By Lina Klesper LL.M,

International Legal Assistant, PKF Malta

The International Accounting Standards Board (IASB) recently published an Exposure Draft titled "Contracts for Renewable Electricity" in May 2024. This draft proposes narrow-scope amendments aimed at enhancing the accuracy and transparency of financial statements in reflecting the impacts of renewable electricity contracts, often referred to as Power Purchase Agreements (PPAs). This development is not just a technical adjustment in accounting standards but carries significant implications for companies worldwide, including those in Malta.

The IASB is responsible for developing and promoting International Financial Reporting Standards (IFRS) used by companies globally to prepare their financial statements. The increasing prevalence of PPAs has highlighted the need for more specific accounting guidance as the current standards may not adequately capture the unique aspects of these contracts, potentially leading to inconsistencies and a lack of transparency in financial reporting. The corporate PPA market has grown enormously over the past years, continuously reaching new highs and catalysing significant sums of investment for the energy transition. Today, PPAs are the centrepiece of companies' sustainability strategies.
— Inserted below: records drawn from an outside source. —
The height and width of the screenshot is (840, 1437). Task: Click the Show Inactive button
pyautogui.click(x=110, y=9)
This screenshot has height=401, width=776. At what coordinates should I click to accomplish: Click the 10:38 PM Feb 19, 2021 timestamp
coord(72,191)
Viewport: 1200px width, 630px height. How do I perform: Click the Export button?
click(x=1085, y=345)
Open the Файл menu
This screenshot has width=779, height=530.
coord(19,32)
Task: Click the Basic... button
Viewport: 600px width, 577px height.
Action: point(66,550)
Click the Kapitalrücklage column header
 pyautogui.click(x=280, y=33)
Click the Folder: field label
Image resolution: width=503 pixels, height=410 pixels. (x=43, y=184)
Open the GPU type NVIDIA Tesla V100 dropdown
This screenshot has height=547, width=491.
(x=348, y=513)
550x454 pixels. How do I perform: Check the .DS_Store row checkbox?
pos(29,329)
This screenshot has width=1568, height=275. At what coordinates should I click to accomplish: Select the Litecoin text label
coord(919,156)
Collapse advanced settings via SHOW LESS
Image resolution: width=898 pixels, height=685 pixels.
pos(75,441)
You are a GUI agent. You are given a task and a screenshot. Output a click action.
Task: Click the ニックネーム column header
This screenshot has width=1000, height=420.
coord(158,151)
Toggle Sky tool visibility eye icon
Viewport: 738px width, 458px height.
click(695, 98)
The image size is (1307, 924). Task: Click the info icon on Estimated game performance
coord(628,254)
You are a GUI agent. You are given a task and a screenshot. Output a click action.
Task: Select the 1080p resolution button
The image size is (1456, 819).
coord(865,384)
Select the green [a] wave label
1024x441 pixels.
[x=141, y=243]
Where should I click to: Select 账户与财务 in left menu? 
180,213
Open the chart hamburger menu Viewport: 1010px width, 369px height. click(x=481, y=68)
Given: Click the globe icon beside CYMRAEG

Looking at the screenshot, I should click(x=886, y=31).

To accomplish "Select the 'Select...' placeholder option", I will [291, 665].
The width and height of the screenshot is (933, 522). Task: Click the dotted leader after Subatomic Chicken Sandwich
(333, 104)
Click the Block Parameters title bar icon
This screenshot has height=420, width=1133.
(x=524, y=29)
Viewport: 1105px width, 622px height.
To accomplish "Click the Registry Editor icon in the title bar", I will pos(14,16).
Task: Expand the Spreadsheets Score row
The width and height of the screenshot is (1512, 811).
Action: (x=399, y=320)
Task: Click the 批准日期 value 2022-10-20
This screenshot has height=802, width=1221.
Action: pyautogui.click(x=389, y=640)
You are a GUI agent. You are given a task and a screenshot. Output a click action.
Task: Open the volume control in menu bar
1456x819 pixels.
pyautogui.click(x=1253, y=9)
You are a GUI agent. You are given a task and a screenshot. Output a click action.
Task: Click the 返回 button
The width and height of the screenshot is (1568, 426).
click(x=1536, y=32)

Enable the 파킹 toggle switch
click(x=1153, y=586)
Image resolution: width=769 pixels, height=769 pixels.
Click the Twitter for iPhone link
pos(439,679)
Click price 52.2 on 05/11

The Exposure Draft proposes several narrow-scope amendments to existing IFRS standards. These amendments aim to bring more clarity to the scope of the ´own use exemption´ of IFRS 9, the hedge accounting requirements of IFRS 9 and the disclosure requirements of IFRS 7.

Overall, the amendments seek to provide clear guidelines on how renewable electricity contracts should be recognized and measured in financial statements.  This includes specifying whether these contracts should be accounted for as financial instruments or as lease agreements. The draft proposes enhanced disclosure requirements to provide stakeholders with better insights into the nature, terms, and financial impacts of renewable electricity contracts. This includes information on contract duration, pricing mechanisms, and any contingent considerations. Moreover, the amendments aim to align financial reporting more closely with companies’ sustainability goals, ensuring that the economic benefits of renewable electricity contracts are clearly reflected in financial statements.

Not included in the Exposure draft project on PPAs are renewable energy certificates (RECs), which typically accompany contracts for renewable energy and are of considerable importance for entities.  The IASB concluded that dealing with RECs can be done separately and best in a potential project on pollutant pricing mechanisms considering the possible delay for the current project

For companies in Malta, these proposed amendments by the IASB have several important implications as they potentially affect any entity that enters into PPAs with the characteristics described in this Exposure Draft.

With the enhanced disclosure requirements, Maltese companies engaging in PPAs will need to provide more detailed information in their financial statements. On the one hand, this transparency will not only help investors and stakeholders better understand the financial health and sustainability initiatives of these companies but also foster trust and confidence in their financial reporting. On the other hand, adopting the new standards may entail additional costs related to updating accounting systems, training staff, and ensuring compliance. Companies will need to invest resources to effectively implement these changes. The specific nature of renewable electricity contracts can add complexity to accounting processes. Companies will need to develop a thorough understanding of the new guidelines to ensure accurate and consistent application across their financial statements. However, the IASB concluded that the benefits of the disclosure requirements would outweigh the costs of applying the requirements considering that necessary information is usually readily available to entities.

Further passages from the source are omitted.